Let $L_1$ be a recursive language, and let $L_2$ be a recursively enumerable but not a recursive language. Which one of the following is TRUE?

  1. $L_1$' is recursive and $L_2$' is recursively enumerable
  2. $L_1$' is recursive and $L_2$' is not recursively enumerable
  3. $L_1$' and $L_2$' are recursively enumerable
  4. $L_1$' is recursively enumerable and $L_2$' is recursive
asked in Theory of Computation by Veteran (59.4k points)
edited by | 1k views

2 Answers

+22 votes
Best answer

$L_1$ being recursive, we have a TM M for $L_1$ which accepts all words in $L_1$ and rejects all words in $L_1$'. So, this TM also works for $L_1$' by changing the accept and reject states. Thus $L_1$' is recursive. 

$L_2$ being recursively enumerable but not recursive means TM for $L_2$ can accept all words in $L_2$ but cannot reject all words not in $L_2 \Rightarrow$ TM for $L_2$' cannot exist (as otherwise TM for $L_2$ could simulate the moves of that TM to reject words in $L_2$')  $\Rightarrow L_2$' is not recursively enumerable. So, (B). 

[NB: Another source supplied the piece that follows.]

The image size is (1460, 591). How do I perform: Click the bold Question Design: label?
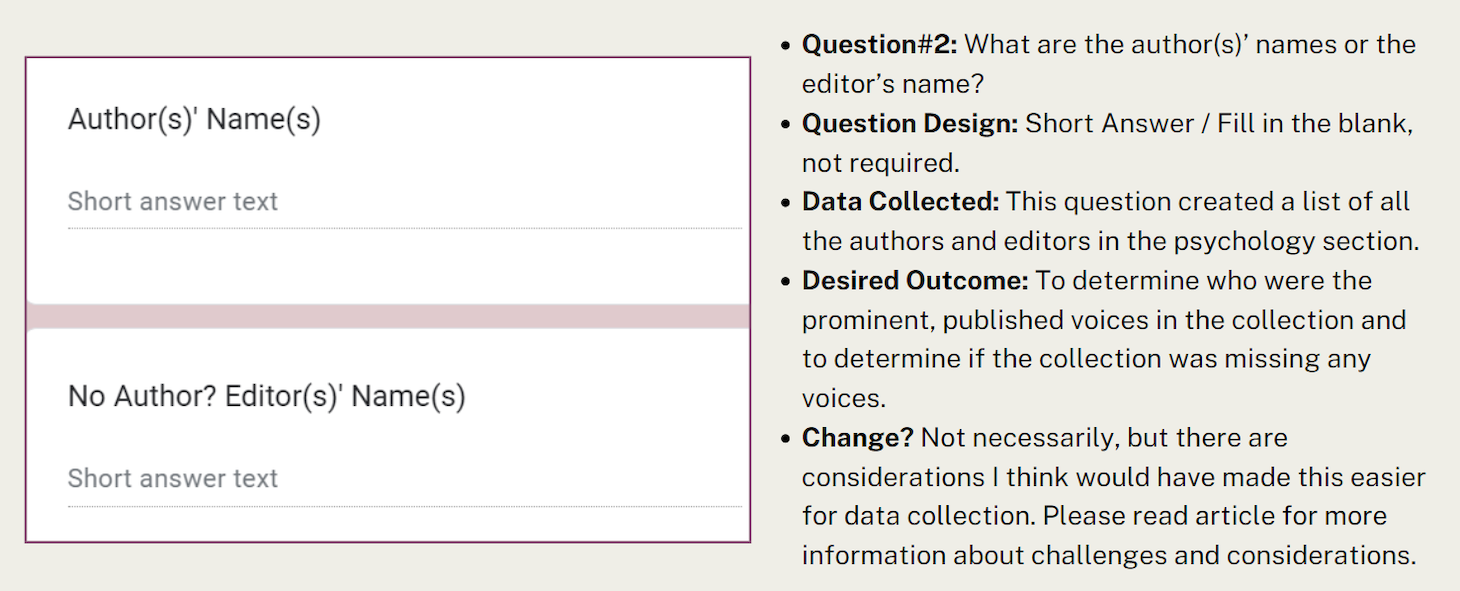pos(909,124)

answered by Veteran (342k points)
edited by
RE are not closed under Complement then how we can definitely say that complement of RE is not REC enumerable.
RE set is not closed under complement. So, given a r.e. language we cannot say if its complement is r.e. or not.

But any regular language is also r.e. and complement of a regular language is regular and hence r.e. too. Here, for a particular subset of RE set we say complement is closed.

Similarly in the question, we do not have the general RE set but a subset where the languages are not recursive. For those languages complement is guaranteed not to be r.e. -> reason given in answer.
So recursively enumerable lang which are recursive like reg... complement is also RE.

But RE which are not recursive complement is non RE.

Is this the conclusion?
+2 votes

as we know recursive language are closed under complementation hence L1 is recusrive language so L1' also and it is also  recusrive enumerable language
( all options are still open as all satisfy above property )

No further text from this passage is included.